If raw format data is available, it can be used in high-dynamic-range imaging conversion, as a simpler alternative to the multi-exposure HDI approach of capturing three separate images, one underexposed, one correct and one overexposed, and "overlaying" one on top of the other.
Standardization
Providing a detailed and concise description of the content of raw files is highly problematic. There is no single raw format; formats can be similar or radically different. Different manufacturers use their own proprietary and typically undocumented formats, which are collectively known as raw format. Often they also change the format from one camera model to the next. Several major camera manufacturers, including Nikon, Canon and Sony, encrypt portions of the file in an attempt to prevent third-party tools from accessing them.This industry-wide situation of inconsistent formatting has concerned many photographers who worry that their valuable raw photos may someday become inaccessible, as computer operating systems and software programs become obsolete and abandoned raw formats are dropped from new software. The availability of high-quality open source software which decodes raw image formats, particularly dcraw, has helped to alleviate these concerns. An essay by Michael Reichmann and Juergen Specht stated "here are two solutions – the adoption by the camera industry of A: Public documentation of RAW formats; past, present and future, or, more likely B: Adoption of a universal RAW format". "Planning for Library of Congress Collections" identifies generic raw-file formats as "less desirable file formats", and identifies DNG as a suggested alternative.
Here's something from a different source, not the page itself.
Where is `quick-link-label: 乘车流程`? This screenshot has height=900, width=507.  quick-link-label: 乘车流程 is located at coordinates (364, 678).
| Name | Date | Specification available? | Description |
| TIFF/EP | 2001 | Defines a basic framework for storing raw and processed images in TIFF. Is the basis of many other RAW formats: for example, Nikon NEF is essentially TIFF/EP, complete with a tag which identifies the version of TIFF/EP they are based on. | |
| Digital Negative | 2004 | Extension of TIFF/EP, adding information on camera characteristics. Is royalty-free. Progress on DNG has fed back into TIFF/EP: a TIFF/EP progress report from September 2009 states that "This format will be similar to DNG 1.3, which serves as the starting point for development." | |
| Canon Raw v2 | 2005 | Based on TIFF and lossless Jpeg ITU-T81. | |
| Canon Raw v3 | 2018 | Uses the ISO base media file format container with custom tags and a custom "crx" codec. | |
| Sony RAW | 2004 | Based on TIFF container, uses proprietary Makernote fields. May be uncompressed, proprietary lossy-compressed, or Jpeg lossless compressed depending on version. |
DNG is the only raw image format for which industry-wide buy-in is being sought. It is based upon, and compatible with, the ISO standard raw image format ISO 12234-2, TIFF/EP, and is being used by ISO in their revision of that standard. Makers of "niche" cameras who might otherwise have difficulty getting support from software companies frequently use DNG as their native raw image format. Pentax uses DNG as an optional alternative to their own raw image format. There are 15 or more such companies, even a few that specialize in movie cameras, including Leica, Samsung, Ricoh, Pentax, Hasselblad. In addition, most Canon point & shoot cameras can support DNG by using CHDK, and Better Light can export to DNG. Open-source developers also use DNG.